-------- The data --------

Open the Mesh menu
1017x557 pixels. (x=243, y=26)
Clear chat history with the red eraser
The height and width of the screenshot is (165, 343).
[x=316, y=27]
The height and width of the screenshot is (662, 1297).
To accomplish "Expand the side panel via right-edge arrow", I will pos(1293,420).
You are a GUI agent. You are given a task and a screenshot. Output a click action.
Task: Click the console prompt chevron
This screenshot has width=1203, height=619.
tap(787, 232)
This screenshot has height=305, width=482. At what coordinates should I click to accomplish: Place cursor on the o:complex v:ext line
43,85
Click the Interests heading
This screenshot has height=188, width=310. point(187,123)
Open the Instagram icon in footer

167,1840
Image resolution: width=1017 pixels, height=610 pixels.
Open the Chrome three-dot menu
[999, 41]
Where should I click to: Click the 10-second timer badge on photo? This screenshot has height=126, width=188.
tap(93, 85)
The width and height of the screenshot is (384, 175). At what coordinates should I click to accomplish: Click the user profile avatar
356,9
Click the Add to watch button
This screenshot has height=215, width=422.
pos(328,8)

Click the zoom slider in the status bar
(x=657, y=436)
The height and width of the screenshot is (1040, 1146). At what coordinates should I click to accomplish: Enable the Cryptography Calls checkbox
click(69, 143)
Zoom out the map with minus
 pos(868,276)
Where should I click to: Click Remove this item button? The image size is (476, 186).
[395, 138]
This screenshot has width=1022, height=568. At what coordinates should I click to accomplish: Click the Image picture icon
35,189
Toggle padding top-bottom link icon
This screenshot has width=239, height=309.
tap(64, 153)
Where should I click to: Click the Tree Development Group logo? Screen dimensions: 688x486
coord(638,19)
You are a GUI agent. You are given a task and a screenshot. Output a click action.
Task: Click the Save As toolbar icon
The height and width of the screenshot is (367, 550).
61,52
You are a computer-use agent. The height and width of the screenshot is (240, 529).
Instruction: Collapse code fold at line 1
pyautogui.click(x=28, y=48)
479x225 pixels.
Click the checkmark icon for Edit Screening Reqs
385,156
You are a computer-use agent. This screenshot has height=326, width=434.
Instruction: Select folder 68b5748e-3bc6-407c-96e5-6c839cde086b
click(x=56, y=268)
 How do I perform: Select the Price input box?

--------

Once the lines of the entries containing the word "computer" have been counted, report the number alone.

## Your response
2